For ``V`` < 5, the user password is actually stored in the PDF file
encrypted with a key that is derived from the owner password, and the
main encryption key is encrypted using a key derived from the user
password. When you open a PDF file, the reader first tries to treat
the given password as the user password, using it to recover the
encryption key. If that works, you're in with restrictions (assuming
the reader chooses to enforce them). If it doesn't work, then the
reader treats the password as the owner password, using it to recover
the user password, and then uses the user password to retrieve the
encryption key. This is why creating a file with the same user
password and owner password with ``V`` < 5 results in a file that some
readers will never allow you to open as the owner.
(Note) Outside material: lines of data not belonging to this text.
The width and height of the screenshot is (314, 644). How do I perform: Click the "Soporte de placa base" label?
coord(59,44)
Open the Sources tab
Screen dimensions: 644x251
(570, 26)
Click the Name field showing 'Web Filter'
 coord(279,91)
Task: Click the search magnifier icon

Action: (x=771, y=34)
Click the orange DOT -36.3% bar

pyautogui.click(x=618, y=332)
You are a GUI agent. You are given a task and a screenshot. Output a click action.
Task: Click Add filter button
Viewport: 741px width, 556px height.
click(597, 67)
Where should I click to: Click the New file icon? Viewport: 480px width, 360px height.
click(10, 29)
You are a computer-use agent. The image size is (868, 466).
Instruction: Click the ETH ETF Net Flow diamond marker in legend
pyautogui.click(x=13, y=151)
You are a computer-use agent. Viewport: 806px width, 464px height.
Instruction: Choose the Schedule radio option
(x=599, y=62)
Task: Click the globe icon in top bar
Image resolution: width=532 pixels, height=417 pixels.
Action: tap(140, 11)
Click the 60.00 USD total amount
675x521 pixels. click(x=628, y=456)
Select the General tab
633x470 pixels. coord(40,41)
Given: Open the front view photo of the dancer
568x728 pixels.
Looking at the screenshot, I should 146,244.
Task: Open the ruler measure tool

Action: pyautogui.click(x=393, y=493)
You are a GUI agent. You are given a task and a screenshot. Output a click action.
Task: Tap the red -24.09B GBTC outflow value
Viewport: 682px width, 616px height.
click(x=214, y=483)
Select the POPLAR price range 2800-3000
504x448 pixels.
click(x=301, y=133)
When an empty owner
password is given at file creation, the user password is used as both
the user and owner password. Typically when a reader encounters a file
with ``V`` < 5, it will first attempt to treat the empty string as a
user password. If that works, the file is encrypted but not
password-protected. If it doesn't work, then a password prompt is
given.

For ``V`` ≥ 5, the main encryption key is independently encrypted
using the user password and the owner password. There is no way to
recover the user password from the owner password. Restrictions are
imposed or not depending on which password was used. In this case, the
password supplied, if any, is tried both as the user password and the
owner password, and whichever works is used. Typically the password is
tried as the owner password first. (This is what the PDF specification
says to do.) As such, specifying a user password and leaving the owner
password blank results in a file that is opened as owner with no
password, effectively rendering the security restrictions useless.
This is why :command:`qpdf` requires you to pass
:qpdf:ref:`--allow-insecure` to create a file with an empty owner
password when 256-bit encryption is in use.